Which: Valdesil Godello Sobre Lias, Guímaro Blanco, Telmo Rodriguez Gaba do Xil, Rafael Palacios O Soro, Godeval Cepas Velhas Godello
Where: Sicily, Italy
What: Still red
Why: Apart from the sheer romance of wines grown on a moonscape-like, jet black volcano with some of Italy’s highest vineyard sites (up to 1000m above sea level), Etna Rosso has captivated wine cognoscenti the world over for its lightness of being and silky caress belied by a tense grasp beneath, as well as a chimeric ability to develop sheer, lustrous layers of flavour over time. The inherent drama of trying to cultivate vines on an active volcano—vineyards are occasionally buried under fresh lava flows—is offset by the rich multiplicity of sites that results, best expressed in single-vineyard or “contrada” wines. Finally, the use of a single primary grape—nerello mascalese—that is little known outside of the region has only added to its allure.
Called the “Burgundy of Italy” by some, I think of Etna as more akin to the great Nebbiolo wines of northern Italy for its exquisite combination of pleasure and tongue-wrenching sadism. Where the “earthy” smells of Burgundy often bring to mind lush moss and lovingly worm-turned humus, Etna’s “mineral” qualities are far harsher and more angular, channelling fresh-laid asphalt, sauna stones and sizzling tarmac (but in the loveliest possible way).

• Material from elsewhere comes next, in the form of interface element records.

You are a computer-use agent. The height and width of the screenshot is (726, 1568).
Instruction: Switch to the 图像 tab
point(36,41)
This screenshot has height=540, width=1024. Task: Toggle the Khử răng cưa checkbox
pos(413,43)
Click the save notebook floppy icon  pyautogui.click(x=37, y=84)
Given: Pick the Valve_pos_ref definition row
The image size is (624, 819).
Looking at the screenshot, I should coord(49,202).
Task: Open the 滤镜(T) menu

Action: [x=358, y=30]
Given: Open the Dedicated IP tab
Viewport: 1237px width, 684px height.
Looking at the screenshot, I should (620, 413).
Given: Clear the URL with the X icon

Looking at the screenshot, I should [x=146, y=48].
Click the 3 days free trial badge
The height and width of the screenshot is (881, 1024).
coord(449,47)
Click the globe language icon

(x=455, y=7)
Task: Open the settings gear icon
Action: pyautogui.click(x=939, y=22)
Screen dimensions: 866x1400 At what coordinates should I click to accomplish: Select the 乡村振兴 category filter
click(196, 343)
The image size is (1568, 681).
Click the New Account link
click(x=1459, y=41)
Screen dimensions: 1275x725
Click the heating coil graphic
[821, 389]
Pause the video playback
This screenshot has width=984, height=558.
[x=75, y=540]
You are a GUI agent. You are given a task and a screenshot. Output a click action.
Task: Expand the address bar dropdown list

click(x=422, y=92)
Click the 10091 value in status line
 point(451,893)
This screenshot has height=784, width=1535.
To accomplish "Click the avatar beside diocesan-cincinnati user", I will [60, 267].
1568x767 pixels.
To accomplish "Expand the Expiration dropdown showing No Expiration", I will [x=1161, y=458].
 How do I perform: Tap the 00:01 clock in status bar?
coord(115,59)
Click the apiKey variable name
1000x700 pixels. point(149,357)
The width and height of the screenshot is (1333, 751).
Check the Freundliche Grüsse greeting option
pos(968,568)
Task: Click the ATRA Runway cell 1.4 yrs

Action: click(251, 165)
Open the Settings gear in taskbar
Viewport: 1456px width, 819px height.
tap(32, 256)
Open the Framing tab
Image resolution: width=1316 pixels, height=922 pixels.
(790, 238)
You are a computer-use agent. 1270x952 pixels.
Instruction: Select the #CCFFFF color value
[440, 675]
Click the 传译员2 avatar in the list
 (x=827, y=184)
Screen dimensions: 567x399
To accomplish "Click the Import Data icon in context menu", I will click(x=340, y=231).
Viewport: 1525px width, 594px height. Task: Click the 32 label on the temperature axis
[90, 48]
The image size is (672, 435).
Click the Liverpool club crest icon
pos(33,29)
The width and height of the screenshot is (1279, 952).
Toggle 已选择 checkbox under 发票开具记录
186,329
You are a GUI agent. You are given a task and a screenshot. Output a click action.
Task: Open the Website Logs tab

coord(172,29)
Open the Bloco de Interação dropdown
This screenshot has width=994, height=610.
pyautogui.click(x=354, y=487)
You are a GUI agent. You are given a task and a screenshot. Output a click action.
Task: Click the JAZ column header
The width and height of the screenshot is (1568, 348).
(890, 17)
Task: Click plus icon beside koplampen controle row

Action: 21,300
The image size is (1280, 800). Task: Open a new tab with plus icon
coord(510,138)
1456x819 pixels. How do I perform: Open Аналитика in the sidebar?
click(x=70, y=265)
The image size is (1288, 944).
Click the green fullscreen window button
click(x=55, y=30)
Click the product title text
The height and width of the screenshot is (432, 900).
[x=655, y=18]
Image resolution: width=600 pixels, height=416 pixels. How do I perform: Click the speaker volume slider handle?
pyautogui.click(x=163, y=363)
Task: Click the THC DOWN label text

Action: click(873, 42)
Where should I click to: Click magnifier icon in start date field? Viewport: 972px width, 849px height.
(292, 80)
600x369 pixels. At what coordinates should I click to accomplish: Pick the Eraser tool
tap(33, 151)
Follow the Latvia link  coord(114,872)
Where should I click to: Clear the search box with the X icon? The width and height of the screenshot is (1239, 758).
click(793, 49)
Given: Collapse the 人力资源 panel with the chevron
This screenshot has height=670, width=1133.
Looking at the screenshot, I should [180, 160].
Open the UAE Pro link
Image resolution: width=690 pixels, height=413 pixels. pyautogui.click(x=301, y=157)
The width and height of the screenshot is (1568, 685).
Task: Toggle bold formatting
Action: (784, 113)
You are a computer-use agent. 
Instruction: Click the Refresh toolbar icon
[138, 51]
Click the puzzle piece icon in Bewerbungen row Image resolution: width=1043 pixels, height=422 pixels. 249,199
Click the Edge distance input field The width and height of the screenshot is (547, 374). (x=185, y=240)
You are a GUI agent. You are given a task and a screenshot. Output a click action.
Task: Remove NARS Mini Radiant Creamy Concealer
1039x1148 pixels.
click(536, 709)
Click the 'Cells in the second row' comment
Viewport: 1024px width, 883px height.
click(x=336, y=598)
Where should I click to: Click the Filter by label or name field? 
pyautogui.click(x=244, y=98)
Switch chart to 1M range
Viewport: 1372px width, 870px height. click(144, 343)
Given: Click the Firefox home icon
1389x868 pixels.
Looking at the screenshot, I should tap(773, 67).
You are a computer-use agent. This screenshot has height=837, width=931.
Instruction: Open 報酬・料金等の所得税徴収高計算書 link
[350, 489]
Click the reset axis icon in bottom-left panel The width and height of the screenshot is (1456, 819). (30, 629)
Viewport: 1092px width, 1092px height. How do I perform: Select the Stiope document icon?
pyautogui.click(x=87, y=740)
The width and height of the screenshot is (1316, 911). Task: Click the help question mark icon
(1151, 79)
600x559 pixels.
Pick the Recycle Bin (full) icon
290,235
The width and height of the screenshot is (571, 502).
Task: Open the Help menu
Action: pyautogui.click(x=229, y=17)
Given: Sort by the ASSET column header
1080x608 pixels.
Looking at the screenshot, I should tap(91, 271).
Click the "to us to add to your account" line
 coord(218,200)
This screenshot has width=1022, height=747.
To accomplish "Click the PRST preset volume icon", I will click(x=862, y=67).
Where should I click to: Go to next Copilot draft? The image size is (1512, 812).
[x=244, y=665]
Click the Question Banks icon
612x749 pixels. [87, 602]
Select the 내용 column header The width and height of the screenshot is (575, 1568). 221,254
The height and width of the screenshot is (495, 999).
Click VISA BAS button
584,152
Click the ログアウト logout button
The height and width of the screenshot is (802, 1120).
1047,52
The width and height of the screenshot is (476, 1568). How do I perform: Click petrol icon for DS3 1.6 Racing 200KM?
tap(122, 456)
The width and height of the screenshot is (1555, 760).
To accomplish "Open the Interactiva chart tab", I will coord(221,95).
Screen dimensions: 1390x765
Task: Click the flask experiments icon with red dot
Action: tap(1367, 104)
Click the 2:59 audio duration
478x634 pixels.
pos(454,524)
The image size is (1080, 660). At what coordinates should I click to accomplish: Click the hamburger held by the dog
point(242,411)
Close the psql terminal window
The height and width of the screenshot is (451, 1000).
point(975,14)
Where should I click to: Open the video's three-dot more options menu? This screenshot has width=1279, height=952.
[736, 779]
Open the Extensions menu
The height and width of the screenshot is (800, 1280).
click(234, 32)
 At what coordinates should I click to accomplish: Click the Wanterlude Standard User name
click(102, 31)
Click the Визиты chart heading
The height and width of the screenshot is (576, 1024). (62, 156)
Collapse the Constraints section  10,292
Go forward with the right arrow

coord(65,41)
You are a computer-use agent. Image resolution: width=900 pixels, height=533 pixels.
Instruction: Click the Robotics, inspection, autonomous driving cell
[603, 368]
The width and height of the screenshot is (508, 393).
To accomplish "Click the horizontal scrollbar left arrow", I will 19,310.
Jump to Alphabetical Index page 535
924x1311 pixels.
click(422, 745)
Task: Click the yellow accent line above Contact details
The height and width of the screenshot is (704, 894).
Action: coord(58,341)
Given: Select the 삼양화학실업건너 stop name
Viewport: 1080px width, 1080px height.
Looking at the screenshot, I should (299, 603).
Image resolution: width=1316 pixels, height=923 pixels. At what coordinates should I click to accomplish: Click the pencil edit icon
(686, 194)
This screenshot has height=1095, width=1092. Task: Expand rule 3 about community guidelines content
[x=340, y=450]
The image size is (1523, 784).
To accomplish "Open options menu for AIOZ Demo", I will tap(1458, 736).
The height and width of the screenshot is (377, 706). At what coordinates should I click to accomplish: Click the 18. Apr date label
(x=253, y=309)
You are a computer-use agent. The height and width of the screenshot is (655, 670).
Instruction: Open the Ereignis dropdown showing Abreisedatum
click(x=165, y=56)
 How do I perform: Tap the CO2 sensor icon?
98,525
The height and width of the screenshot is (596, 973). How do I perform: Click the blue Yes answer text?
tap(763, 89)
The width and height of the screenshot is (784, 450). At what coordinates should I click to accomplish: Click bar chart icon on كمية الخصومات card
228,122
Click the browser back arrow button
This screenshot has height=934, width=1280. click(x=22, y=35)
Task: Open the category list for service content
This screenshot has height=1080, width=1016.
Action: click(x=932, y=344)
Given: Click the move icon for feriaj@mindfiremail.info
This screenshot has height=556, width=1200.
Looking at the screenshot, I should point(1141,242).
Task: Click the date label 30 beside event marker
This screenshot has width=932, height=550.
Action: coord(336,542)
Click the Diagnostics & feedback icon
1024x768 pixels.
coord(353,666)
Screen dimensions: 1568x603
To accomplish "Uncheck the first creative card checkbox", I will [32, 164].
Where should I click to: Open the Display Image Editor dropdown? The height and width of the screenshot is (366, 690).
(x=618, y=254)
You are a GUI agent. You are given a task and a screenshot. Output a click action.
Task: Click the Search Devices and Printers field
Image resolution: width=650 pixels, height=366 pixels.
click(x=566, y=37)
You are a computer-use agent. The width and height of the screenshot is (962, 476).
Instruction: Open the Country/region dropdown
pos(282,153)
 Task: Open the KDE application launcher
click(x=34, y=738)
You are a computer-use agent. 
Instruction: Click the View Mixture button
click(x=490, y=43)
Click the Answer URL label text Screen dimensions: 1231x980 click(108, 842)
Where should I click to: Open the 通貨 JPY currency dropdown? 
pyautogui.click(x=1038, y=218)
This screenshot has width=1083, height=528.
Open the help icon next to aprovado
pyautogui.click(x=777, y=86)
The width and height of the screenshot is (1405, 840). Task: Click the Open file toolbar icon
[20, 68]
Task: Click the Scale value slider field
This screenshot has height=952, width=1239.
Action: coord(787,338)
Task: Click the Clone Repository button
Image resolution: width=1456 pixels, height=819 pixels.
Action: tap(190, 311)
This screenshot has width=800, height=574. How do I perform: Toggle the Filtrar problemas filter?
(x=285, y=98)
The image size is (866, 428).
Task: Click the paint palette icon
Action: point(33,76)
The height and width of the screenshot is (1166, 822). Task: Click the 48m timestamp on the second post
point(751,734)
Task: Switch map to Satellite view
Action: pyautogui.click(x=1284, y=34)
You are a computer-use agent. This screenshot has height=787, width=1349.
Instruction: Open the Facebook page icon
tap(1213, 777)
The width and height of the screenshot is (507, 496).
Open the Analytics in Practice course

Which: Passopisciaro Rampante, Sciaranuova and Guardiola; Pietradolce Rampante and Santo Spirito; Tenuta delle Terre Nere Calderara Sottana; I Vigneri di Salvo Foti Vinupetra; Alta Mora Guardiola; Graci Arcurìa; Benanti Etna Rosso
Hawke’s Bay Syrah
Where: North Island, New Zealand
What: Still red
Why: Long overshadowed by the region’s Bordeaux blends and massively outgunned by Australian Shiraz in their domestic and export markets, these shimmering gemstones of peppery, purple-berried delight are worth making an extra effort to seek out. The most prestigious address within Hawke’s Bay is Gimblett Gravels, favoured for its well-drained cobblestone soils, but cooler sites around the region, particularly hillside terraces, are yielding exciting examples.
Occasionally almost indistinguishable from northern Rhone treasures like Côte-Rôtie or St Joseph, these wines have gained a concentration and generosity in their fruit over the years that has started to set them apart from the wines they initially emulated so closely. Always more redolent of white pepper than black and sprinkled with candied violets, this initial iridescent glimmer of aroma gives way to a meaty tapenade and saddle leather savour, always remaining just this side of “dirty.”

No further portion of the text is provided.